We have not fully considered the application of Part IVA of the ITAA 1936 to the arrangement you asked us to rule on, or to an associated or wider arrangement of which that arrangement is part. If you want us to rule on whether Part IVA applies we will first need to obtain and consider all the facts about the arrangement which are relevant to determining whether Part IVA may apply.

For more information on Part IVA, go to our website www.ato.gov.au and enter 'part iva general' in the search box on the top right of the page, then select: Part IVA: the general anti-avoidance rule for income tax.

Reasons for decision

Unless otherwise stated, all legislative references in the following Reasons For Decision relate to the Income Tax Assessment Act 1997 (ITAA 1997).

Summary

The asset will not qualify as new investment for the purposes of Division 41. Section 41-10 states that, to be eligible for the tax break, a capital allowance deduction must be available under section 40-25 and that subdivision 328-D should be disregarded for the purposes of determining entitlement.

Section 40-50 states that you cannot deduct an amount under any provision in Subdivision 40-B if a deduction is available under Subdivision 40-F. In the present case, eligibility exists to a deduction under Subdivision 40-F. As no deduction is available under Subdivision 40-B, the requirements of paragraph 41-10(1)(b) are not met.

Detailed reasoning

The Small Business and General Business Tax Break is available for new assets, as well as for new investment in existing eligible assets, for which a deduction is available under Division 40. Section 41-10 specifies the circumstances in which you have entitlement to a deduction for new investment under the tax break. Subsection 41-10(1) states that to be eligible for the tax break, an asset must be a tangible, depreciating asset for which a capital allowance deduction is available under section 40-25.

There are several exceptions to that rule listed in sub-section 41-10(3), the effect of those exceptions being to make eligible for the tax break assets which would otherwise be excluded. Paragraph 41-10(3)(b) states that Subdivision 328-D (capital allowance deductions for small business entities) should be disregarded for the purposes of determining entitlement under section 41-10. As a consequence of disregarding Subdivision 328-D, the entitlement to a deduction falls for consideration under Division 40.

Section 40-25 appears in Subdivision 40-B. Section 40-50 states that you cannot deduct an amount under any provision in Subdivision 40-B in respect of a depreciating asset if a deduction is available under Subdivision 40-F.

Subdivision 40-F covers deductions in respect of primary production depreciating assets. Section 40-515 states that you can deduct amounts in respect of water facilities and horticultural plant. Section 40-520 provides the meaning of a water facility. The definition and accompanying examples show that the meaning would extend to the asset in question.
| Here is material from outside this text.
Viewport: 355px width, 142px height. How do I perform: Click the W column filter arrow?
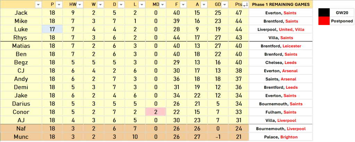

As a consequence, a deduction is available under Subdivision 40-F notwithstanding the fact that deductions were actually claimed under Division 328.
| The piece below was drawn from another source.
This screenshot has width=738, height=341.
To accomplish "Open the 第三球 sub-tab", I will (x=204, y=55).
Therefore, as a deduction is available in the present case under Subdivision 40-F, no deduction is available under Subdivision 40-B, as a consequence of the operation of section 40-50. As no deduction is available under Subdivision 40-B, particularly section 40-25, the requirements of paragraph 41-10(1)(b) are not met.

Therefore, no entitlement exists under section 41-10. Accordingly, as the purchase of the equipment does not meet the relevant requirements, it would not qualify for a deduction under the Investment Allowance provisions.